I think back on my years. To be completely honest, I’m not physically too old, but mentally I feel the strain of the years, forced to become old before my time.
Since my childhood in the 1980′s, I’ve traveled much, seen much, experienced even more at each momentary stop along my life. The sands of time keep sifting through the hourglass, grain by grain, but to me it feels more like a single fluid strand, as oxymoronic as that may seem. I see my life experience as a continual connected string of events, memories, occasions for laughter, moments for sadness, all coalescing together, unified despite all their imperfections.
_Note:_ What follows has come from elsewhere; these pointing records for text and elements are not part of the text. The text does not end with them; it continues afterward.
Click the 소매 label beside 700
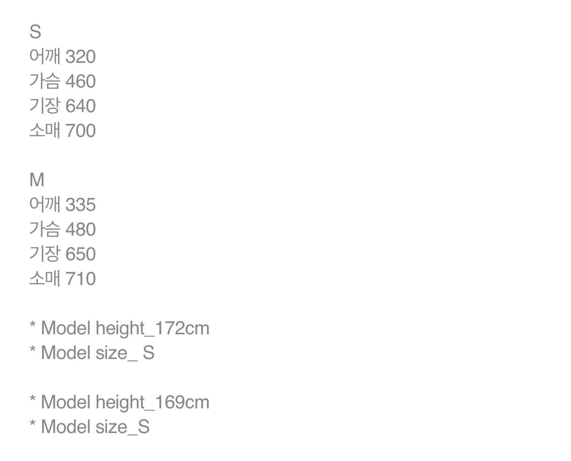Image resolution: width=571 pixels, height=461 pixels. [45, 131]
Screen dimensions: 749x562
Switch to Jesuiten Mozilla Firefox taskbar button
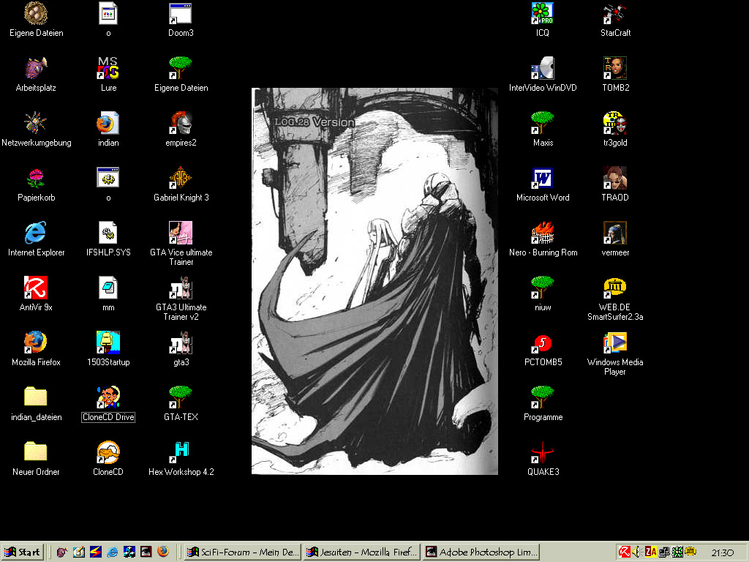362,552
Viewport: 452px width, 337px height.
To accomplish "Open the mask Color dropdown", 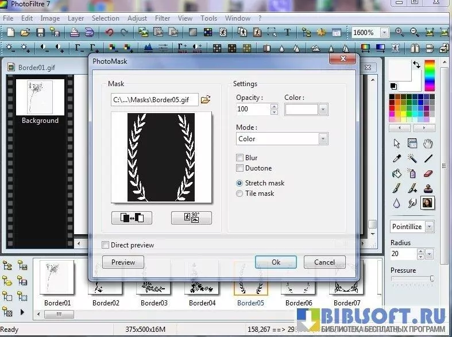I will (323, 109).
And this world, even with all its flaws, is really a beautiful place. Even though I’ve seen insurmountable happiness, cherished a love that was irreplaceable, and predicted my own downfalls, I still feel optimistic for the tomorrow. The world keeps spinning, and each revolution seems to sling me higher into orbit, and it’ll be soon that I can escape this gravity.
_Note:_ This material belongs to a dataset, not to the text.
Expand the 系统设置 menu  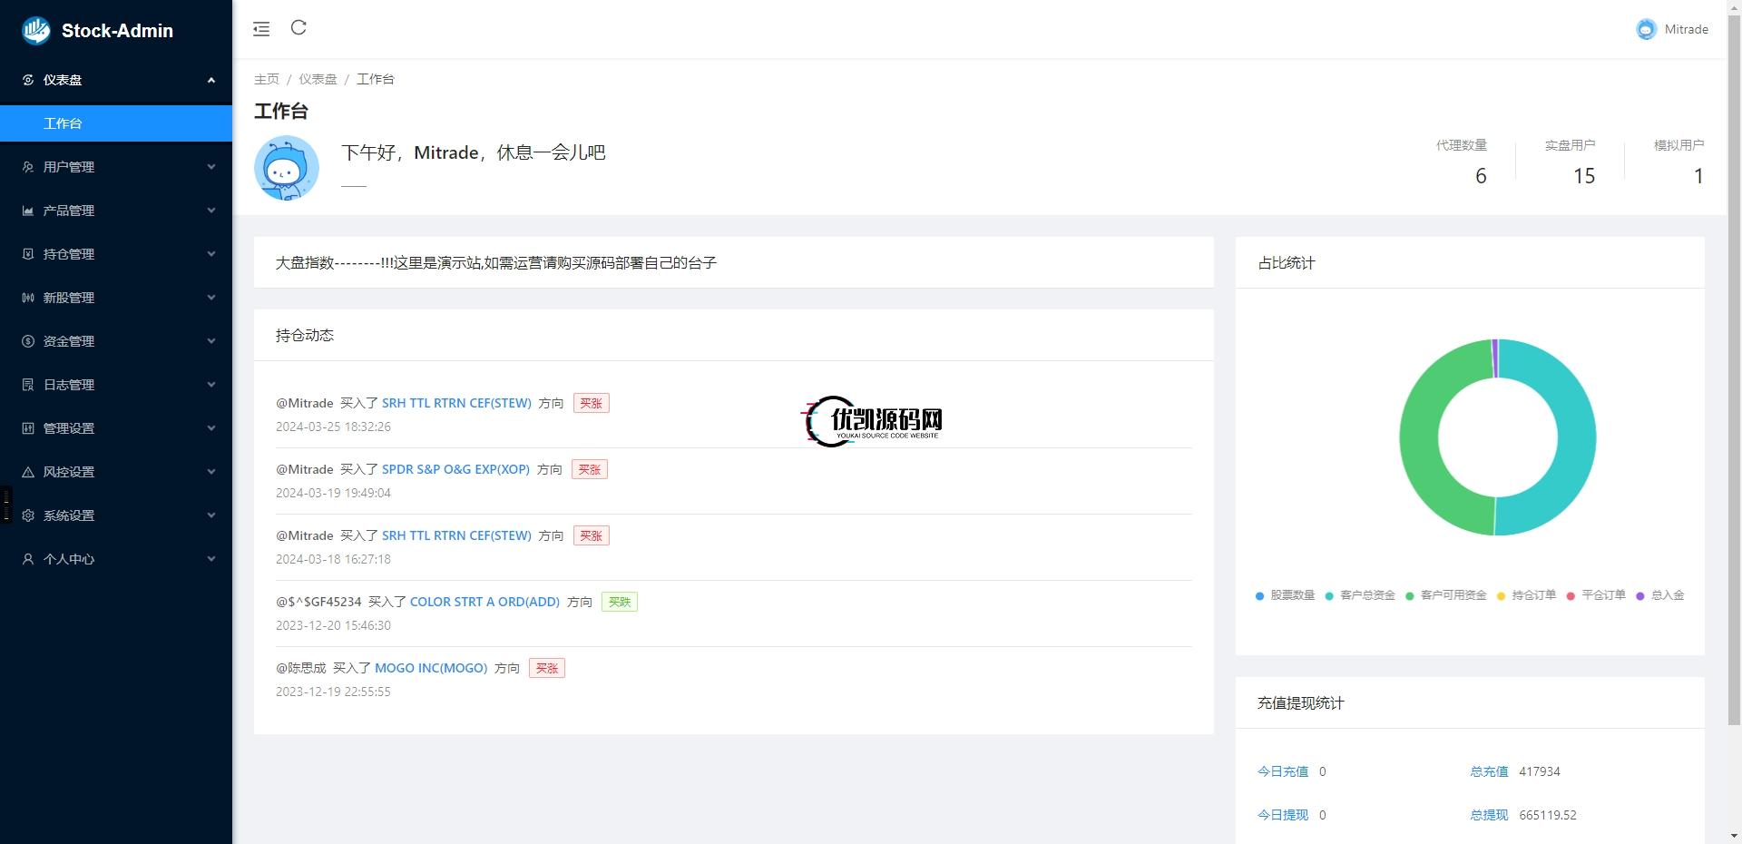pyautogui.click(x=116, y=515)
I can almost taste the sweet elixir of bliss. And though it feels that each time I get closer it pulls away from me like the sultry tease of the the burlesque dancer with her beads swaying, I know I’m near. I see it like through the eyes of a child, wide and filled with wonder, sitting at the edge of my seat anticipating the next moment to come. It’s things like this that force me to live.
It’s almost like standing on the pure white sands of Oʻahu, before plunging down into the warm amethyst waters of the reef. Like gazing down from a 747 above the stratosphere on the thick hills of Andalusia, splashed deep with the vermilion and Indian yellow of the Fall. How the long streamers sway-sway in the breeze around the streets of Rio, as the happy shouts and laughter fill every possible crevice during Carnival. Two people distant in life but close in possibility, tracing fingertips across the Sierra night sky, each star along the way brightening as the dots connect together while the musky freshness of pine envelopes. Or the hauntingly sweet tones of a Montagnard shaman’s song, the wind rustling through the bamboos joining him in solemn unity high in the mountains of Ratanakiri.
I believe in love. Maybe not how the regular societal view sees it, but as a connection between life forces that surround us. Every and each creature, even the inanimate objects such as the trees or the wind contributing to the greater whole. I believe in love, for the sake of love itself. The intensity of its energy that flows within us, the belief that tomorrow holds endless possibility. How we build paths, though imperfect and broken, are still bridges toward eventual destiny.
And despite all my apparent cynicism, somewhere underneath it all I’m optimistic. And still, the years wander on like a meandering stream, carving out its own path, leading towards the ocean.